RebelLabs wants to get inside the mind of a programmer with its 2017 Developer Productivity Report. The report focuses on why developers use certain tools over others and how satisfied they are in their selection of those tools, architecture, and other aspects of development.
The report is based off of more than 2,000 from Java developers all over the world.
The report looked at the tools, technologies and libraries developers were most excited or proud of using. Developers cites Kotlin as the number one exciting technology for 2017 followed by Docker, Java 9, Spring, Angular, Java EE 8, Spring 5, Java 8, Kubernetes, and React.
The survey also asked what programming language were being used for the respondents’ main project, and the answer was overwhelmingly Java 8 or newer at 72 percent, followed by Java 7 at 21 percent and Groovy, Scala, JavaScript, and Kotlin all at less than five percent. For those lesser used languages, respondents selected them entirely based in functionality. Java 7 and 8 were chosen due to functionality as well as its ecosystem, team skills, company policy, and ability to experiment. Among the lesser-used languages, developers rated Kotlin with the highest satisfaction a rating of 9.1 out of 10, followed by Scala in second with a rating of 8.5.
It also asked what stack was used for developers main project, and Spring was the most used at 46 percent, followed by Java EE at 33 percent. Spring was also the highest rated stack with a rating of 8.2.
When asked about the architecture type being used in their main project, 34 percent said they were using a split architecture. Twenty-five percent use a monolithic architecture and 23 percent use microservices. The highest rated architecture was a library or framework at 8.3. Microservices were rated at 7.9, split architectures were rated at 7.5, and monolithic was rated at 6.3.
The three leading Java IDEs were Intellij IDEA (54 percent), Eclipse (33 percent), and Net Beans (13 percent). Functionality seems to be the leading reason that people select Intellij IDEA and NetBeans, while familiarity is the main reason people use Eclipse. RebelLabs found that 51 percent of respondents do not change IDEs or application stack due to it being a company requirement or used in a fixed project.
The survey also found that 63 percent of respondents are happy with the technological choices they’ve made.

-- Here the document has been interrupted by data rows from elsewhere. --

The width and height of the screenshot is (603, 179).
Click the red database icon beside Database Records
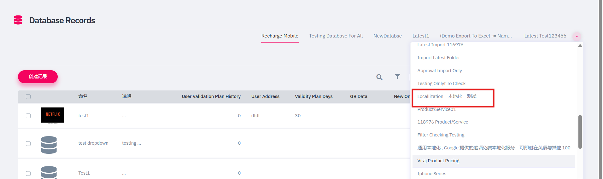tap(18, 20)
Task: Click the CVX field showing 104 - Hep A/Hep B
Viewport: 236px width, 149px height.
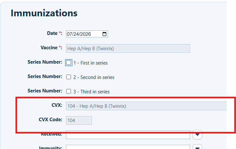Action: point(146,106)
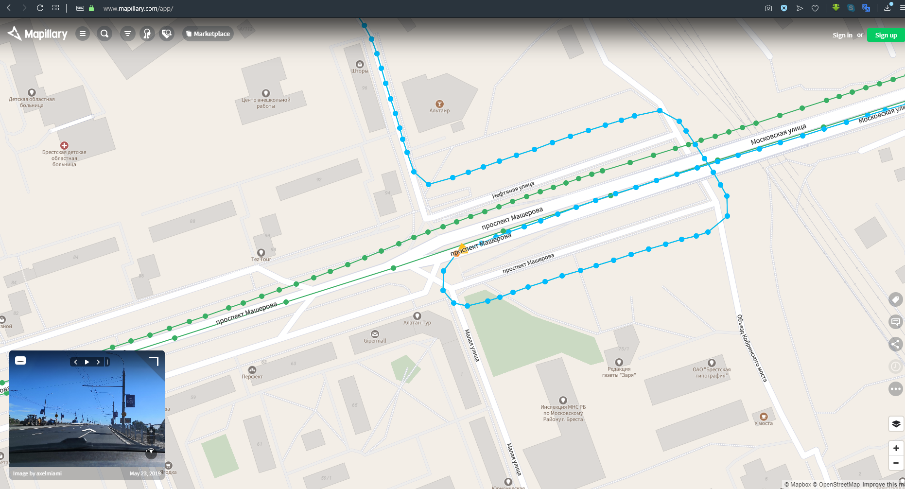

“Half of the top ten tools and technologies mentioned in 2000+ responses are languages or language related. Developers love becoming better and more familiar with their underlying development language and with today’s fast-paced release schedules of popular languages it’s more important than ever,” said Simon Maple, director of developer relations for ZeroTurnaround. “Two in the top ten are front-end technologies, which reveals how Java developers are becoming more and more comfortable with adopting JavaScript (there, I said it!), and writing front-end code with Angular and React. As expected, Spring continues to dominate the enterprise market, encouraged with its latest releases of Spring Boot 2 and Spring 5, which includes new reactive support.”